Yeah, look, I think it’s very interesting.

I am incredibly far from an expert.

Most of what I know I’ve learned from my students

and they’re probably disappointed

in how little I’ve learned from them.

But I think it has tremendous potential

for certain kinds of things.

I mean, games is one where it obviously has had an effect

on some of the others as well.

I think there’s, and this is speaking from

definitely not expertise,

I think there are serious problems

in certain kinds of machine learning at least

because what they’re learning from

is the data that we give them.

And if the data we give them has something wrong with it,

then what they learn from it is probably wrong too.

And the obvious thing is some kind of bias in the data.

That the data has stuff in it like, I don’t know,

women aren’t as good as men at something, okay.

That’s just flat wrong.

But if it’s in the data because of historical treatment,

then that machine learning stuff will propagate that.

And that is a serious worry.

The positive part of that is what machine learning does

is reveal the bias in the data

and puts a mirror to our own society.

And in so doing helps us remove the bias,

you know, helps us work on ourselves.

Puts a mirror to ourselves.

Yeah, that’s an optimistic point of view.

And if it works that way, that would be absolutely great.

And what I don’t know is whether it does work that way

or whether the AI mechanisms

or machine learning mechanisms reinforce

and amplify things that have been wrong in the past.

And I don’t know, but I think that’s a serious thing

that we have to be concerned about.

Let me ask you an out there question, okay.

I know nobody knows, but what do you think it takes

to build a system of human level intelligence?

That’s been the dream from the 60s.

We talk about games, about language,

about image recognition, but really the dream

is to create human level or superhuman level intelligence.

What do you think it takes to do that?

And are we close?

I haven’t a clue and I don’t know, roughly speaking.

I mean, this was Turing.

I was trying to trick you into a hypothesis.

Yeah, I mean, Turing talked about this

in his paper on machine intelligence back in, geez,

I don’t know, early 50s or something like that.

And he had the idea of the Turing test.

And I don’t know what the Turing test is.

It’s a good test of intelligence.

I don’t know.

It’s an interesting test.

At least it’s in some vague sense objective,

whether you can read anything into the conclusions

is a different story.

Do you have worries, concerns, excitement

about the future of artificial intelligence?

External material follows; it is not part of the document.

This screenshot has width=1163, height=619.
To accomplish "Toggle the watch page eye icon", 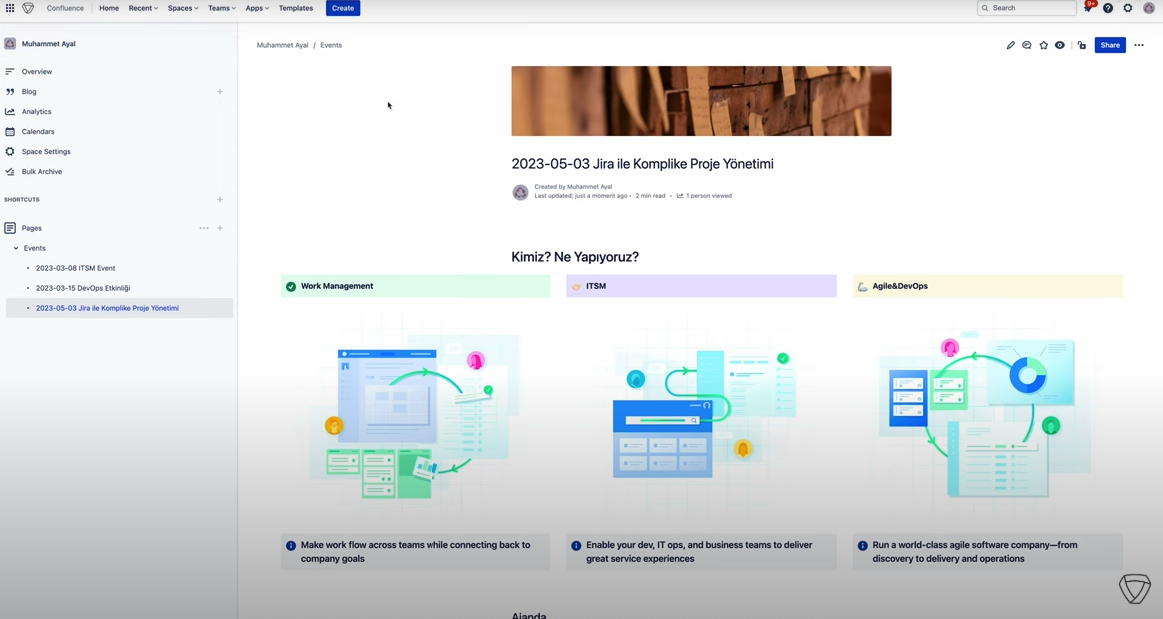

So there’s a lot of people who are worried

and you can speak broadly

than just artificial intelligence.

It’s basically computing taking over the world

in various forms.

Are you excited by this future,

this possibility of computing being everywhere

or are you worried?

It’s some combination of those.

I think almost all technologies over the long run

are for good, but there’s plenty of examples

where they haven’t been good either over a long run

for some people or over a short run.

And computing is one of those.

And AI within it is gonna be one of those as well,

but computing broadly.

I mean, for just a today example is privacy,

that the use of things like social media and so on

means that, and the commercial surveillance

means that there’s an enormous amount more known about us

by people, other businesses, government, whatever,

than perhaps one ought to feel comfortable with.

So that’s an example.

So that’s an example of a possible negative effect

of computing being everywhere.

It’s an interesting one

because it could also be a positive, if leveraged correctly.

There’s a big if there.

So I have a deep interest in human psychology

and humans seem to be very paranoid about this data thing

that varies depending on age group.

It seems like the younger folks.

So it’s exciting to me to see what society looks like

50 years from now, that the concerns about privacy

might be flipped on their head

based purely on human psychology

versus actual concerns or not.

What do you think about Moore’s Law?

Well, you said a lot of stuff we’ve talked,

you talked about programming languages in their design,

in their ideas that come from the constraints

in the systems they operate in.

Do you think Moore’s Law,

the exponential improvement of systems

will continue indefinitely?

There’s a mix of opinions on that currently,

or do you think there’ll be a plateau?

Well, the frivolous answer is no exponential

it can go on forever.

You run out of something.

Just as we said, timescale matters.

So if it goes on long enough, that might be all we need.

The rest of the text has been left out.